Juric gli chiede molto e lui restituisce molto. I numeri non riescono però a rimandare bene qual è il suo talento. Zaccagni non ha un aspetto in cui eccelle in maniera evidente. Ha un buon controllo, ma non eccezionale; è abbastanza tecnico, ma non raffinato; ordinato, ma non geometrico. Juric lo ha definito «Uno dei calciatori più intelligenti che io abbia allenato sinora», una definizione che sembra raccontarlo bene. Zaccagni ha quella capacità intangibile di essere spesso al posto giusto al momento giusto, di fare la corsa in più che aiuta la squadra, il passaggio non più difficile, ma più corretto.
Nel gol di Di Carmine all’Atalanta, ad esempio, Zaccagni non solo fa il passaggio giusto - non era impossibile capire che andava servita la corsa di Lazovic - ma ancora una volta lo fa nella maniera giusta, né troppo in fretta, con il rischio di anticipare la corsa del compagno, né troppo tardi, da permettere il recupero di Toloi. Anche la traccia scelta, interna piuttosto che esterna, si rivela una scelta intelligente. Un passaggio che non entra nelle statistiche, ma che per il Verona è di un’importanza capitale, come sottolineato anche da Juric, secondo cui Zaccagni «fa giocare bene i compagni».
In attacco infatti la squadra di Juric si è scontrata con la difficoltà di fare gol senza avere un centravanti affidabile e avendo gli altri due giocatori offensivi così coinvolti nella fase difensiva. Alla fine in campionato ha segnato 47 reti, meno di diverse squadre a cui è arrivato davanti, nessun giocatore è andato in doppia cifra.
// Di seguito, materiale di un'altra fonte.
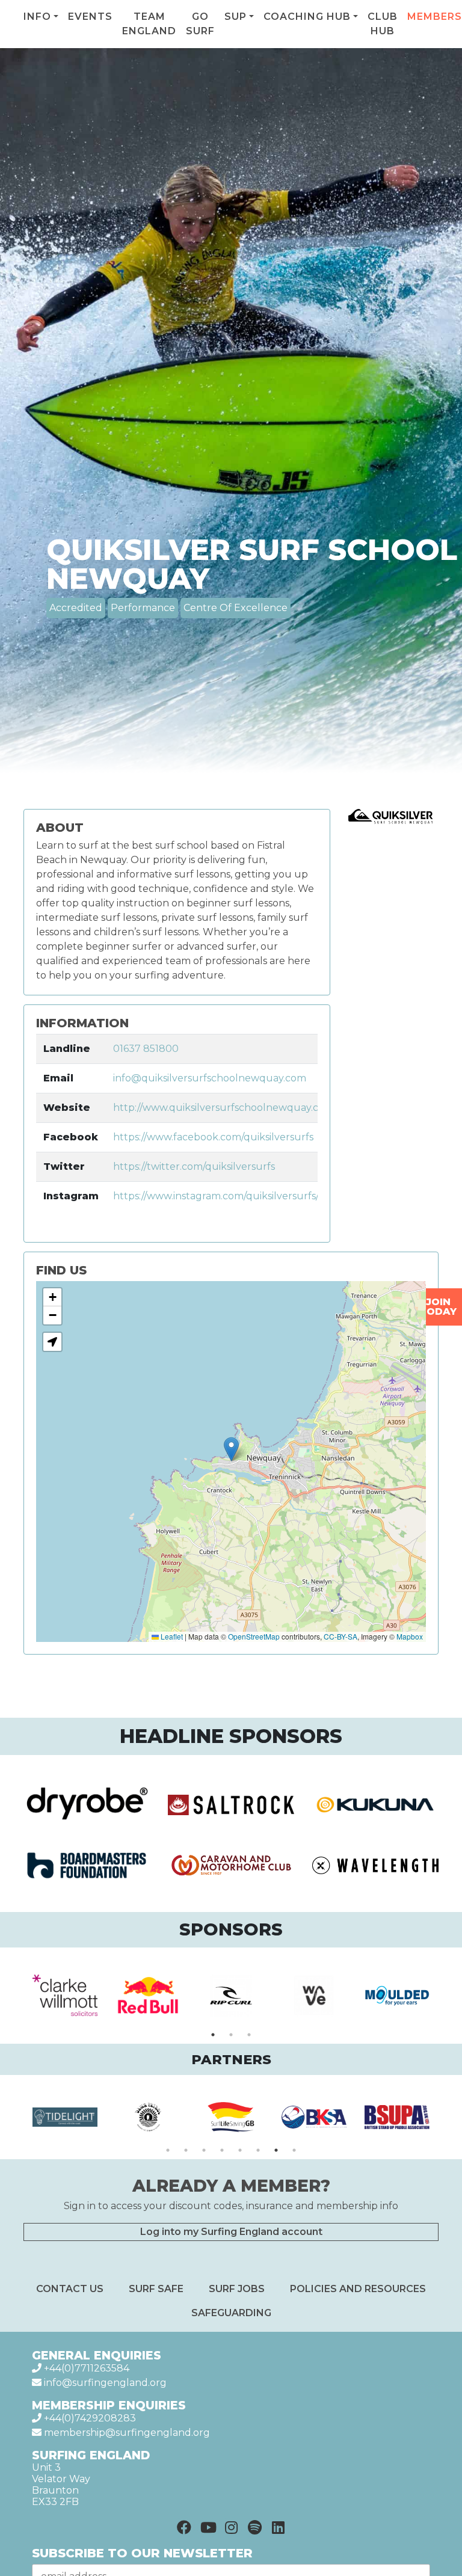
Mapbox (409, 1636)
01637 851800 (146, 1048)
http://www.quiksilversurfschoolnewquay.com (223, 1107)
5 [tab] (240, 2150)
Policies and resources (358, 2289)
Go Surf (200, 24)
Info (37, 16)
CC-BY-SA (340, 1636)
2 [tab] (231, 2035)
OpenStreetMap (254, 1636)
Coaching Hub (307, 16)
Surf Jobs (237, 2289)
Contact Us (69, 2289)
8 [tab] (294, 2150)
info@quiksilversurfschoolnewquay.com (209, 1078)
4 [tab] (222, 2150)
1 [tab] (213, 2035)
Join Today (438, 1306)
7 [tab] (276, 2150)
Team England (149, 24)
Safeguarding (231, 2313)
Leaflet (171, 1636)
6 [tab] (258, 2150)
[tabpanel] (64, 1996)
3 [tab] (249, 2035)
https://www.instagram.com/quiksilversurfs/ (216, 1196)
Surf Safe (156, 2289)
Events (90, 16)
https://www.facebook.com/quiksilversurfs (213, 1137)
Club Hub (383, 24)
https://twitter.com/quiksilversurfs (194, 1166)
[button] (231, 1449)
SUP (235, 16)
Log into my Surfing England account (231, 2231)
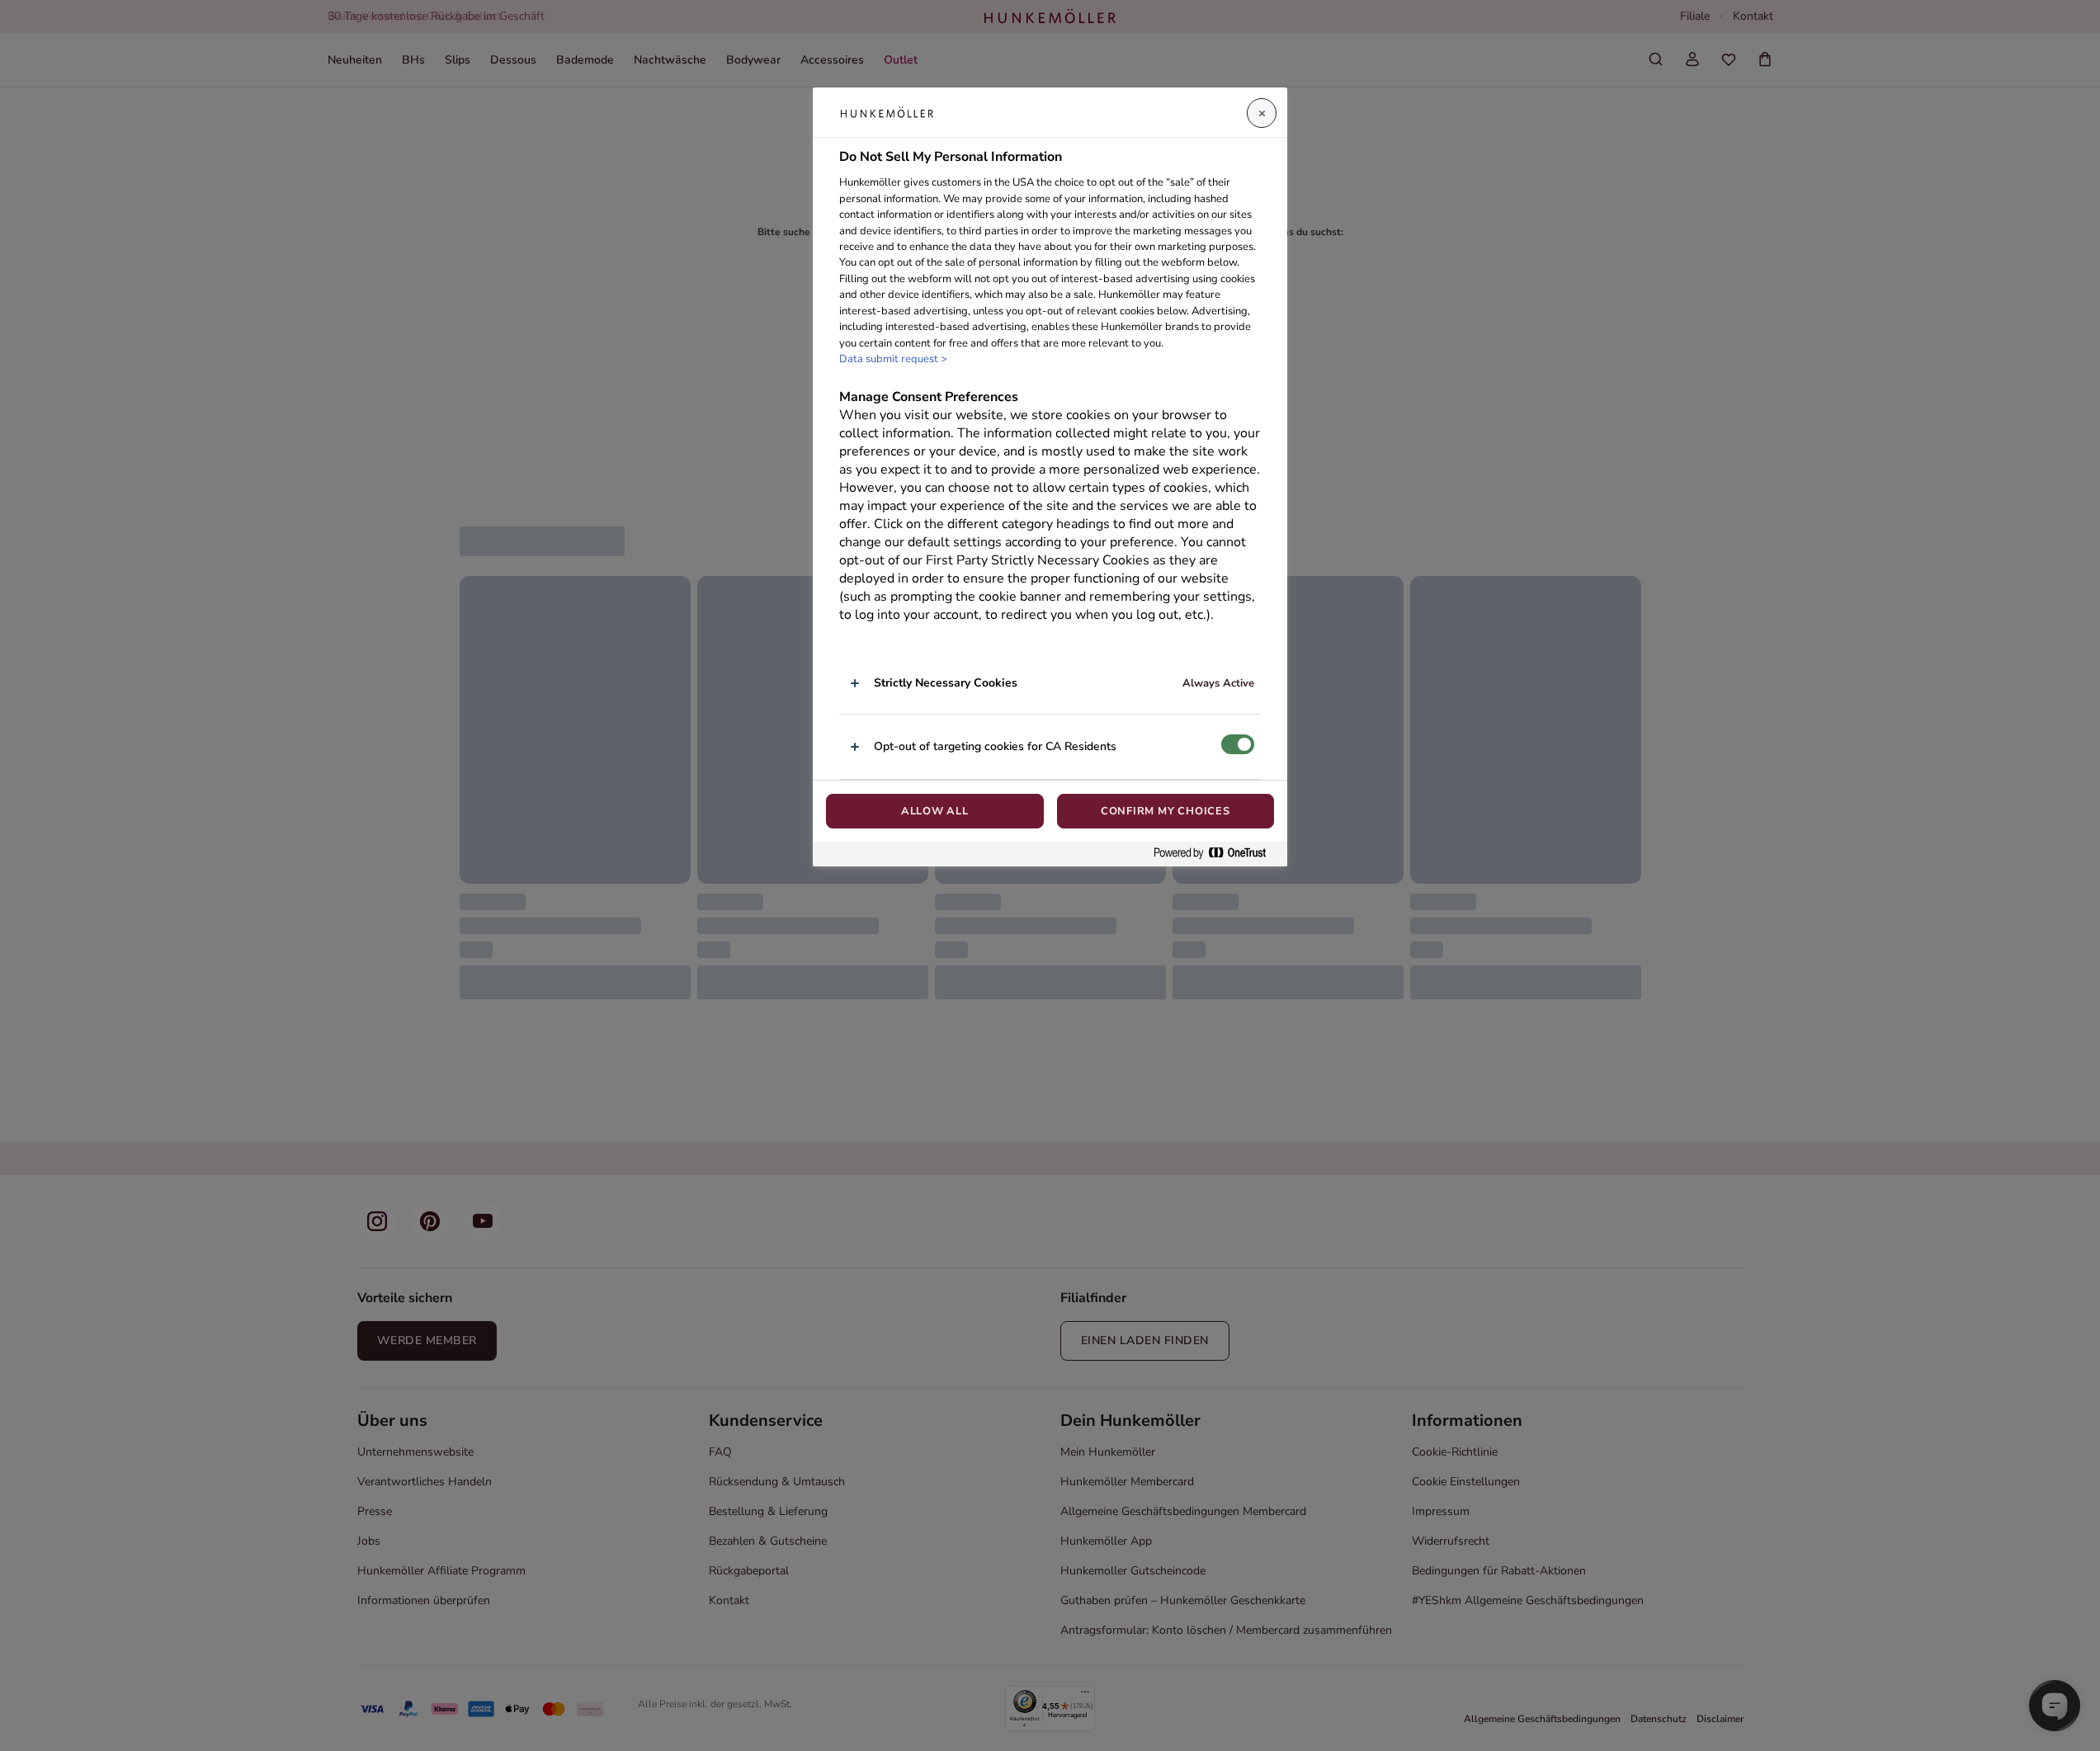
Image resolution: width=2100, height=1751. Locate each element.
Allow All (935, 811)
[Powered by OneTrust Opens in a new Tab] (1216, 853)
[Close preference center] (1261, 113)
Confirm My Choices (1165, 811)
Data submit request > (893, 359)
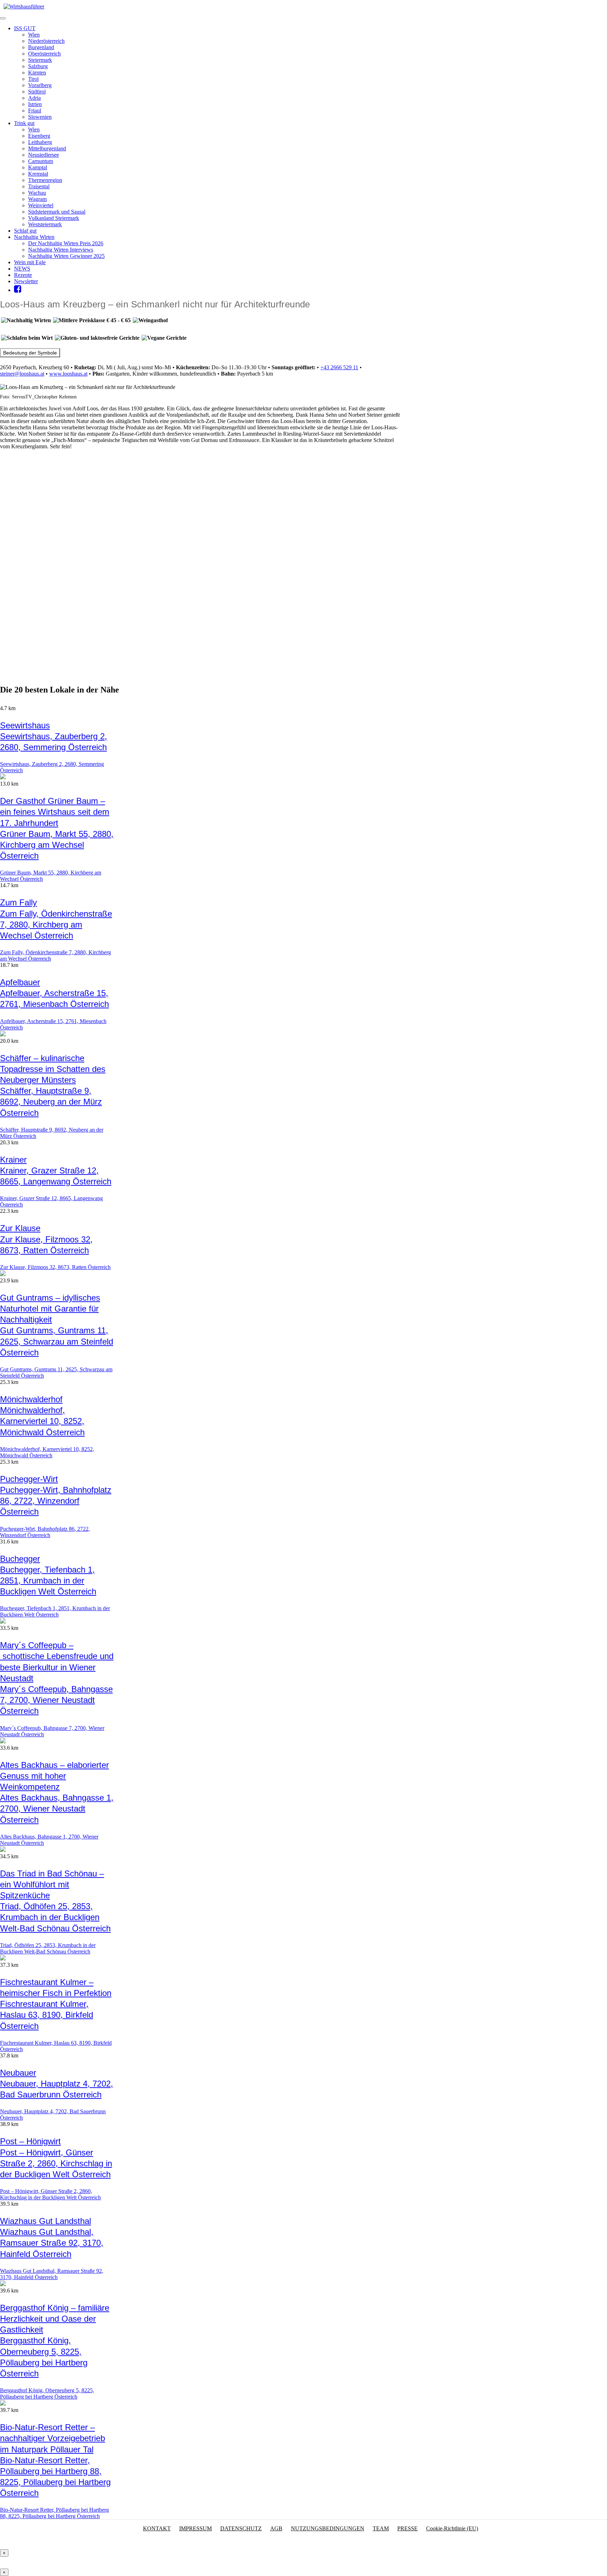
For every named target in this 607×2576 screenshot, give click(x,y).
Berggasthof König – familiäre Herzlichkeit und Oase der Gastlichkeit (54, 2318)
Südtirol (37, 92)
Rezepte (23, 275)
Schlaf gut (25, 231)
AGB (276, 2528)
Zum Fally (18, 902)
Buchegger (20, 1558)
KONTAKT (157, 2528)
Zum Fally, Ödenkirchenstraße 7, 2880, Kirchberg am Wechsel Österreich (56, 924)
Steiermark (40, 60)
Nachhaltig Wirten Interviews (60, 250)
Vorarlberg (40, 85)
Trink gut (24, 123)
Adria (34, 98)
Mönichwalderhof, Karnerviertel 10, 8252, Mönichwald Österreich (42, 1421)
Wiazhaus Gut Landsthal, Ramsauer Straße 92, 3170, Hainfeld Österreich (51, 2242)
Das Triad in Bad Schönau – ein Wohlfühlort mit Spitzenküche (52, 1884)
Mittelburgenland (47, 148)
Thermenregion (45, 180)
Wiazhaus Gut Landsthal (45, 2221)
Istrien (35, 104)
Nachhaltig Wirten (34, 237)
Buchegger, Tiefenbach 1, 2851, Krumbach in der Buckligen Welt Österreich (48, 1580)
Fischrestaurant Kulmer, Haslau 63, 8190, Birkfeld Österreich (46, 2014)
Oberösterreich (44, 54)
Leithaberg (40, 142)
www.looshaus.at (68, 374)
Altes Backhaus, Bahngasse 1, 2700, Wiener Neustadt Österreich (56, 1808)
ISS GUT (24, 28)
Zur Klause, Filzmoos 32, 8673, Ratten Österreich (55, 1267)
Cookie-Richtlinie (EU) (452, 2528)
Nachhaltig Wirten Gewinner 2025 (66, 256)
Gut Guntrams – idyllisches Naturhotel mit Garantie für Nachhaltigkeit (50, 1308)
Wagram (37, 199)
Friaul (34, 110)
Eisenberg (39, 136)
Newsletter (26, 281)
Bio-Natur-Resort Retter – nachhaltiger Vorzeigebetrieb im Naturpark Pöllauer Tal (52, 2438)
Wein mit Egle (30, 262)
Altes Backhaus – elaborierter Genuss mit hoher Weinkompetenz (54, 1775)
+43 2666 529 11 (339, 367)
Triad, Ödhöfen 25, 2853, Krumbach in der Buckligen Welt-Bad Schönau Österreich (55, 1917)
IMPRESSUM (195, 2528)
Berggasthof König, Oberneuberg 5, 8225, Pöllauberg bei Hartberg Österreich (47, 2393)
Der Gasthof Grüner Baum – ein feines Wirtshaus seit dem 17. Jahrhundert (54, 811)
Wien (34, 35)
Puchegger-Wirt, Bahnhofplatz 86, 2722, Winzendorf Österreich (55, 1500)
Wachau (37, 193)
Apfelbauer (20, 982)
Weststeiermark (45, 224)
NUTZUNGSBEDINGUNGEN (327, 2528)
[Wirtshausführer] (24, 6)
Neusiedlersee (43, 155)
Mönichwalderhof (31, 1399)
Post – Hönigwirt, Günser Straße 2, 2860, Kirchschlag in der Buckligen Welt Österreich (56, 2163)
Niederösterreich (46, 41)
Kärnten (37, 73)
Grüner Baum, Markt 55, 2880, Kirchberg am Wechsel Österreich (56, 844)
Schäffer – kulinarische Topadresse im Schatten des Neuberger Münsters (52, 1069)
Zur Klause (20, 1228)
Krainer (13, 1159)
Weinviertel (40, 205)
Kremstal (38, 174)
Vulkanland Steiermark (53, 218)
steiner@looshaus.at (22, 374)
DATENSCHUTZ (241, 2528)
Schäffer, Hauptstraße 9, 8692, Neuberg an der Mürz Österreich (51, 1101)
Un’aridità dovuta in parte all’incapacità di convertire le occasioni avute, ma anche causata dalla difficoltà di costruirsi un tiro (il Verona è stata la quartultima per tiri tentati nella scorsa Serie A).
Zaccagni in questo deve migliorare: la scorsa stagione tentava 1.1 tiri ogni 90 minuti, meno anche di Rrahmani, che è un difensore centrale, praticamente la metà del compagno di reparto Verre (2.1 per 90’). Spesso l’idea del tiro non sembra neanche venirgli in mente, come se fosse troppo concentrato nell’essere un giocatore di sistema, più utile alla squadra che a sé stesso. In estate il suo allenatore ha provato a pungolarlo su questo aspetto: «Se saprà essere più incisivo negli ultimi 20/25 metri, può ambire alla Nazionale». A fine agosto effettivamente una sua convocazione era parsa possibile, dopotutto Mancini si è dimostrato molto disponibile nel provare diversi elementi, ma non è arrivata.
A oggi la Nazionale sembra un passo ancora troppo grande per Zaccagni. Nel gioco del CT il suo ruolo potrebbe essere quello di mezzala, posizione in cui si stanno mettendo in mostra alcuni dei migliori prospetti del nostro calcio. Barella, Castrovilli, Locatelli, Pellegrini sono tutti giocatori più incisivi di lui, se non nella quantità di cose che riescono a fare, nella qualità con cui riescono a essere decisivi durante una partita.
Zaccagni - che a Verona chiamano Tardelli, “il Tardelli del Verona” per mitigare il paragone - sta dimostrando come sia proficuo l’incontro tra un allenatore con delle idee precise e un giocatore con la volontà di assecondare queste idee. Non è facile fare previsioni sulla stagione del Verona, ma se la squadra riuscisse a trovare la stessa costanza anche senza alcuni elementi importanti dello scorso anno, Zaccagni potrebbe approfittarne per fare ancora un passo in avanti. Essere un giocatore di sistema che spesso scompare, certo, ma anche mettersi in luce come un leader che ogni tanto fa passaggi che assomigliano a quelli di Riquelme.